To whitelist the besclient RPM-Helper, modify the 90-deny-execute.rules or, if present, modify any deny custom rule ( i.e 99-deny-all.rules) file located in the /etc/fapolicyd/rules.d/ folder. The following lines must precede the original rules:

allow perm=open auid=-1 exe=/opt/BESClient/bin/BESClient : all
allow perm=open auid=-1 exe=/opt/BESClient/bin/qna : all

Whitelisting the Nmap scanner

Asset Discovery uses the Nmap security scanner to scan networks for the Identification of network assets.

To whitelist the Nmap scanner installed with the Fixlet “Designate Nmap Scan Point - Red Hat Enterprise Linux | CentOS”, modify the 90-deny-execute.rules or if present, modify the deny custom rule ( i.e 99-deny-all.rules) file located in the /etc/fapolicyd/rules.d/ folder.
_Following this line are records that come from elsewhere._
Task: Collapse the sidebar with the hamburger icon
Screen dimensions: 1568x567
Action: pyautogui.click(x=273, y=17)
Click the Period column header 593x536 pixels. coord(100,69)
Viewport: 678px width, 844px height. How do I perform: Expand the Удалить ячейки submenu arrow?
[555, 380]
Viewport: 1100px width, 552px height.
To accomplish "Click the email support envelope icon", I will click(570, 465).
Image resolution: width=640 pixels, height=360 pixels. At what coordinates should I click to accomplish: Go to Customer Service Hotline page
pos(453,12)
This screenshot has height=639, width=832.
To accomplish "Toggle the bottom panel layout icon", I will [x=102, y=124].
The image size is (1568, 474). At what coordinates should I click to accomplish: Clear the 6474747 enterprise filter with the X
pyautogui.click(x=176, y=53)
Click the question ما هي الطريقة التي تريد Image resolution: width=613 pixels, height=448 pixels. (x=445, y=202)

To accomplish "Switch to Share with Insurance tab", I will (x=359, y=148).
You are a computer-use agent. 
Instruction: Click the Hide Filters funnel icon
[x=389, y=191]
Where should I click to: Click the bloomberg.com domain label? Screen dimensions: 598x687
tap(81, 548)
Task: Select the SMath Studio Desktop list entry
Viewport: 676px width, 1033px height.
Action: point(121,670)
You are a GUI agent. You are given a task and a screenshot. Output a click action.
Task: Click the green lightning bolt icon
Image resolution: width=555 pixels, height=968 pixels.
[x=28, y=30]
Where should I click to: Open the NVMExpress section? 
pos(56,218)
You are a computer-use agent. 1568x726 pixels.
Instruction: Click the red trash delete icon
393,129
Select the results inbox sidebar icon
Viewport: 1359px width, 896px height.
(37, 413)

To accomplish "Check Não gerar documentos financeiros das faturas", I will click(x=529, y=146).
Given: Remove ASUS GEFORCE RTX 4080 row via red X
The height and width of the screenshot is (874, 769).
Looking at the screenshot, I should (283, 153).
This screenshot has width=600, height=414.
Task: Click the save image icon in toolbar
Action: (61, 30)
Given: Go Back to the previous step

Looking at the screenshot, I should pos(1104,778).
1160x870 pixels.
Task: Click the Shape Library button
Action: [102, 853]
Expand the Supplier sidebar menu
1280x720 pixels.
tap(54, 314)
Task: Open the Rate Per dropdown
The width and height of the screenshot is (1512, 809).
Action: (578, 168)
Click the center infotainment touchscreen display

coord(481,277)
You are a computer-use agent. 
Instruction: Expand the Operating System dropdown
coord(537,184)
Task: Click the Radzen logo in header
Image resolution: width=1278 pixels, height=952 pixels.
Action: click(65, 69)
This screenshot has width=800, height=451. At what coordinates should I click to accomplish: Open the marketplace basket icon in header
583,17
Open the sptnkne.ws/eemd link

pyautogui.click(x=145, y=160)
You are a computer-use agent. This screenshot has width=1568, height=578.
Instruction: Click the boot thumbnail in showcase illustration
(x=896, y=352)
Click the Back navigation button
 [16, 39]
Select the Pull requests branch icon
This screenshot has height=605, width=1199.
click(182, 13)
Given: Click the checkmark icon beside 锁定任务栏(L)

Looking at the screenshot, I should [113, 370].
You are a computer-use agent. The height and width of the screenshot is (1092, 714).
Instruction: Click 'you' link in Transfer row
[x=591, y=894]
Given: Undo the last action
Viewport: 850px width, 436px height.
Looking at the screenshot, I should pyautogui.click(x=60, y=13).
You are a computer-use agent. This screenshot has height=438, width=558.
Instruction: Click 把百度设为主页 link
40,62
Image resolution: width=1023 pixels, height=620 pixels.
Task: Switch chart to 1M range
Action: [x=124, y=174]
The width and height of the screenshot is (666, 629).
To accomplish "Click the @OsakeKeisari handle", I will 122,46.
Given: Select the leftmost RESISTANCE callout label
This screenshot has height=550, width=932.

The following line must precede the original rule:

allow perm=open auid=-1 exe=/var/opt/BESClient/BESScanner-NMAP/nmap : all

Whitelisting the Inventory scanner

BES Inventory and License site

Fixlet “Install or Upgrade Scanner (9.2.33)” fails with fapolicy enabled and enforcing "deny all permit by exception" policy
The installation of the scanner included in the “BES Inventory and License” requires some shared libraries to install the scanner.
To whitelist shared libraries used during the installation of the software scanner, modify the 41-shared-obj.rules file located in the /etc/fapolicyd/rules.d/ folder. The following lines must precede the original rules:
```
allow perm=open exe=/opt/tivoli/cit/bin/wscancfg trust=0 : all
```
Fixlet “Run Full Hardware Scan” fails with fapolicy enabled and enforcing "deny all permit by exception" policy
The scanner included in the “BES Inventory and License” uses some processes to perform the hardware scan.
To whitelist the processes used during the run of the Hardware scanner, modify the 41-shared-obj.rules file located in the /etc/fapolicyd/rules.d/ folder. The following lines must precede the original rules:
```
allow perm=open exe=/opt/tivoli/cit/bin/wscanhw trust=0 : all
allow perm=open exe=/opt/tivoli/cit/bin/cpuid trust=0 : all
allow perm=open exe=/opt/tivoli/cit/bin/diskscan trust=0 : all
```
Additionally, the following rule must be placed in 90-deny-execute.rules or if present, modify any deny custom rule ( i.e 99-deny-all.rules) file, preceding the original rules:
```
allow perm=execute exe=/opt/tivoli/cit/bin/wscanhw trust=0 : path=/opt/tivoli/cit/bin/cpuid ftype=application/x-executable trust=0
allow perm=execute exe=/opt/tivoli/cit/bin/wscanhw trust=0 : path=/opt/tivoli/cit/bin/diskscan ftype=application/x-executable trust=0
```

After saving the rules files execute the fagenrules --load command to update the active rules and restart the fapolicyd service.